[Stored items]
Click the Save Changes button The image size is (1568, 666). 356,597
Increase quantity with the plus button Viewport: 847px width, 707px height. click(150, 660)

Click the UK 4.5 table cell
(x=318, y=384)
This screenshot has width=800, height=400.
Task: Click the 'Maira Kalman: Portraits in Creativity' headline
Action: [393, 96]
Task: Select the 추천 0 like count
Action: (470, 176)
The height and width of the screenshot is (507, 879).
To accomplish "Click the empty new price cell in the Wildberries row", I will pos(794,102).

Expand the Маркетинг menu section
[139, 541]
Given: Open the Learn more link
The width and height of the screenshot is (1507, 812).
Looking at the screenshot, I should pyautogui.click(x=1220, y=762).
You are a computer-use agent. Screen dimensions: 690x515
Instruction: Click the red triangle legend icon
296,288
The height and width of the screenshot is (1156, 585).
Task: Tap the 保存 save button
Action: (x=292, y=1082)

Problem to solve:
Which lines run from the one containing "The width and" to the final line of the entries? Return those lines exactly, and only those.

Answer area:
The width and height of the screenshot is (1507, 812).
Looking at the screenshot, I should pyautogui.click(x=1220, y=762).
You are a computer-use agent. Screen dimensions: 690x515
Instruction: Click the red triangle legend icon
296,288
The height and width of the screenshot is (1156, 585).
Task: Tap the 保存 save button
Action: (x=292, y=1082)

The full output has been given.